Innowacja w zasięgu ręki OsmozaCare Clic&Go to pierwszy inteligentny aplikator. Zawiera pojedynczą dawkę aktywnego roztworu, który pozwala na dokładną, skuteczną i higieniczną pielęgnację w każdej sytuacji, bezpośrednio na miejsce schorzenia.
Ustawiamy aplikator pionowo, kolorową końcówką do góry.
Zginamy zdecydowanie kolorową końcówkę w połowie wacika, aż usłyszymy kliknięcie.
W opakowaniu znajduje się 12 aplikatorów, które wspomagają zmiękczenie i usunięcie skórek OsmozaCare Clic&Go. Ja już używam ich od dość dawna i na chwilę obecną zostały mi tylko 4 aplikatory.
Aplikowanie płynu, który jest zawarty w aplikatorze OsmozaCare jest bardzo proste! Otóż na czyste dłonie, tuż przy zaczynającym się paznokciu nakładamy płyn. Jeden aplikator pozwala nam się zużyć na wszystkie paznokcie przy dłoniach :)
Następnie odczekujemy około 5 minut i za pomocą patyczka do manicure delikatnie odepchnąć je ku górze, usunąć skórki i opłukać palce. Dokładnie tak robię co jakiś czas, gdy już są naprawdę widoczne takie skórki. I mogę się cieszyć zadbanymi paznokciami przez dłuższy czas :)
Aplikatory do paznokci OsmozaCare są bardzo estetyczne i proste w użyciu. Zawsze nosze je w torebce! Są bezzapachowe, nie uczulają, jak również skóra przy paznokciach po użyciu nie ma widocznego zaczerwienienia. Dodatkowo zawarty w nim płyn z aloesu zmiękcza moje skórki i z łatwością mogę je później delikatnie usunąć. Jestem naprawdę zadowolona z ich użytkowania! Polecam je każdemu, któ chce, aby jego dłonie były naprawdę zadbane - bo przecież pięknie zadbane dłonie są naszą wizytówką ! :))
Moja ocena: 11/10
A co mówi producent ??
"12 aplikatorów napełnionych roztworem zmiękczającym skórki zawierającym ekstrakt z aloesu
(Aloe vera) o uznanych właściwościach nawilżających i naprawczych. Po
zastosowaniu produktu na skórki wystarczy odczekać 5 minut, a następnie
za pomocą patyczka do manicure delikatnie odepchnąć je ku górze, usunąć
skórki i opłukać palce. Aplikator pozwala na idealnie dokładne
obrysowanie skórek wokół paznokci. Jednym aplikatorem zmiękczymy skórki
wszystkich palców rąk."
Serdecznie zapraszam na stronkę www.osmozacare.pl oraz do polubienia FunPage
Mieliście do czynienia z takimi aplikatorami lub innymi produktami OsmozaCare ??
Bardzo przydatny post :D
OdpowiedzUsuńZapraszam : + obserwacja za obserwacje ?
http://dariia-darria.blogspot.com/
http://oli-olli.blogspot.com/
Ciekawie opisujesz swoje zdania na temat różnych kosmetyków :) Przydatny blog.

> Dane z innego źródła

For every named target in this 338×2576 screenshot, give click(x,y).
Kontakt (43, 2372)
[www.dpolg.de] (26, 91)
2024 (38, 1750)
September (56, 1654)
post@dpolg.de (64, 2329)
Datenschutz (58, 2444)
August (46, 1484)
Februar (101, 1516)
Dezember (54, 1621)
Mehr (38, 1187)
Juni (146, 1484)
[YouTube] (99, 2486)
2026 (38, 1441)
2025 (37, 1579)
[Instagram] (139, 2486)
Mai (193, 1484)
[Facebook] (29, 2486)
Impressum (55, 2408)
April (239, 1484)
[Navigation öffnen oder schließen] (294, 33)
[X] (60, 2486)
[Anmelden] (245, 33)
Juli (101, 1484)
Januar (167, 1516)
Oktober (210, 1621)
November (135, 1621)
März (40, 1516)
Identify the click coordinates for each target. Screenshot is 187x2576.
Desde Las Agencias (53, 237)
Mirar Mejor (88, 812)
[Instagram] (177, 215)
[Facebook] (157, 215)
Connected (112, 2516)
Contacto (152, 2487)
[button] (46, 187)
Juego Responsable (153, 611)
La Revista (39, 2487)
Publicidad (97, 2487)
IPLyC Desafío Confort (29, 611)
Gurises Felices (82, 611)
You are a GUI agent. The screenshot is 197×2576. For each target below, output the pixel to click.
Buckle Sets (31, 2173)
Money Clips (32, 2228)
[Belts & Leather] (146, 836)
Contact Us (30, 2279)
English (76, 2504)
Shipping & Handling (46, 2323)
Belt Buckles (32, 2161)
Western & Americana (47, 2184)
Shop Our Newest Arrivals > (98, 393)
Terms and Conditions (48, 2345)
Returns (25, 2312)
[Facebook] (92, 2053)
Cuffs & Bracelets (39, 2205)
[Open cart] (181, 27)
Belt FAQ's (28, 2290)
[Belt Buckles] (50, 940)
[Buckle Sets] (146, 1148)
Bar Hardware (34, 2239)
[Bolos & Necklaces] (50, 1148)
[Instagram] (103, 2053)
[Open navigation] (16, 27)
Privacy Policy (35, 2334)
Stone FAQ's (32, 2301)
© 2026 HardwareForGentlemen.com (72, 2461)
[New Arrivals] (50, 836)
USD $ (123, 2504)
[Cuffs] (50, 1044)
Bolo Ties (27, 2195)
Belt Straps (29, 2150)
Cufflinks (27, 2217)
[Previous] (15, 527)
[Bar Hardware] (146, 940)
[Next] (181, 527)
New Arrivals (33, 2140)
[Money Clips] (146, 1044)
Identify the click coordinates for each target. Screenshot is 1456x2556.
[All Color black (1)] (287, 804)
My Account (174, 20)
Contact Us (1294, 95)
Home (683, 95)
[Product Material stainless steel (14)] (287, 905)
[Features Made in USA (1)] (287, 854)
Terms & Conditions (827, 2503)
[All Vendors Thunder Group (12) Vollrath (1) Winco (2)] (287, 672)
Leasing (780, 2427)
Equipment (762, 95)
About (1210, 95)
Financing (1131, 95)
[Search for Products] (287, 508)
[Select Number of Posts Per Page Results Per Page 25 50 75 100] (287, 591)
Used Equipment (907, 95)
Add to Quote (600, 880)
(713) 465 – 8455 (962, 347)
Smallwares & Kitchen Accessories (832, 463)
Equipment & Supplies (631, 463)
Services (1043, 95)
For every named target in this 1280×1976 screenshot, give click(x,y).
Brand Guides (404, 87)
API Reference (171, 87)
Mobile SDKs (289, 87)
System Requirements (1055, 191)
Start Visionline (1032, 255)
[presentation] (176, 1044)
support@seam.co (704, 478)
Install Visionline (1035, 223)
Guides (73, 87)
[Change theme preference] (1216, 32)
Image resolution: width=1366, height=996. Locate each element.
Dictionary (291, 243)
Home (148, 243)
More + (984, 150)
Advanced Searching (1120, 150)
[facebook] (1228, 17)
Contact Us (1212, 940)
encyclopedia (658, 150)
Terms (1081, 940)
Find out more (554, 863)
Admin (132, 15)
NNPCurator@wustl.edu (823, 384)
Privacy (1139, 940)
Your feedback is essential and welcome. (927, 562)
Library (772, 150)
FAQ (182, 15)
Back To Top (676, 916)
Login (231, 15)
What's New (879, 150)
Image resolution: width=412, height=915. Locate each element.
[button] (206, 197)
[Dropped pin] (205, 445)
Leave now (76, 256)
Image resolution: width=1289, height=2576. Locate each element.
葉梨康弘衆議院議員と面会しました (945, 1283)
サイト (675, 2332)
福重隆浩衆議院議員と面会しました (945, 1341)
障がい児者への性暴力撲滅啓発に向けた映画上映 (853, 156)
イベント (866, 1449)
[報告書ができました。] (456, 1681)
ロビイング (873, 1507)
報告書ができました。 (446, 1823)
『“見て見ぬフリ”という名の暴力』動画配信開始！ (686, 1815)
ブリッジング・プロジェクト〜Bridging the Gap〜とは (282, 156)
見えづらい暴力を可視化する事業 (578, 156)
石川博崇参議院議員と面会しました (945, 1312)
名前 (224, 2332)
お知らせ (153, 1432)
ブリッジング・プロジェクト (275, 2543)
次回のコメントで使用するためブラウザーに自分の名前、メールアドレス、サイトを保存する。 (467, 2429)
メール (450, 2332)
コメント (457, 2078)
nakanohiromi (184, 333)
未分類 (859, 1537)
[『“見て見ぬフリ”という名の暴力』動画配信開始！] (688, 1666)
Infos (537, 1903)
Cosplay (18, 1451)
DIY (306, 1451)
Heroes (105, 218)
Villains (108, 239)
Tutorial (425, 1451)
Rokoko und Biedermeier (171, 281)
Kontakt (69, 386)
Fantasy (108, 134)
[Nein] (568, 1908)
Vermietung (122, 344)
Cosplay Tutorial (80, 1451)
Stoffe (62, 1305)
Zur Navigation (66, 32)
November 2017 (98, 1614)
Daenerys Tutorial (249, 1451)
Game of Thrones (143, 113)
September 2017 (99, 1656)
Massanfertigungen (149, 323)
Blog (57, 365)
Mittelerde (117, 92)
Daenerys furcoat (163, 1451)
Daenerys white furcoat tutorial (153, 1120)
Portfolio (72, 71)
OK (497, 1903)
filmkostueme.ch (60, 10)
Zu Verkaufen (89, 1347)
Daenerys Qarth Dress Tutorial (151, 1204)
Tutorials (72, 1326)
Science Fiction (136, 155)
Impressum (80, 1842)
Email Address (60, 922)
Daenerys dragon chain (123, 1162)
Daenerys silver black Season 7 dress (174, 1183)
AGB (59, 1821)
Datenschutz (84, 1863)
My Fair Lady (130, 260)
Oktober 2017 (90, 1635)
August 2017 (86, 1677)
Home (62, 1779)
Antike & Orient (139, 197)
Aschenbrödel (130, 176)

OdpowiedzUsuńPozdrawiam i zapraszam do siebie.
http://zyciezobiektywem.blogspot.com/
Swietna sprawa z takimi patyczkami :) bardzo przydatne i wygodne w uzyciu
OdpowiedzUsuńŚwietne patyczki! Bardzo by mi się przydały!
OdpowiedzUsuńZnamy niektóre z tych produktów:0 są bardzo fajne, pomocne, praktyczne i skuteczne:)
OdpowiedzUsuńw czwartek byłam na warsztatach "świadoma mama" i miałam okazję wypróbować antybakteryjny krem do rąk (super sprawa i ładny zapach), antybakteryjną piankę do rąk, patyczki na pryszcze, patyczki na opryszczkę, a Oskarowi kupiłam patyczki na ząbkowanie i muszę powiedzieć, że jesteśmy bardzo zadowoleni z efektów :)
OdpowiedzUsuńCiekawe ... z chęcią bym je wypróbowała.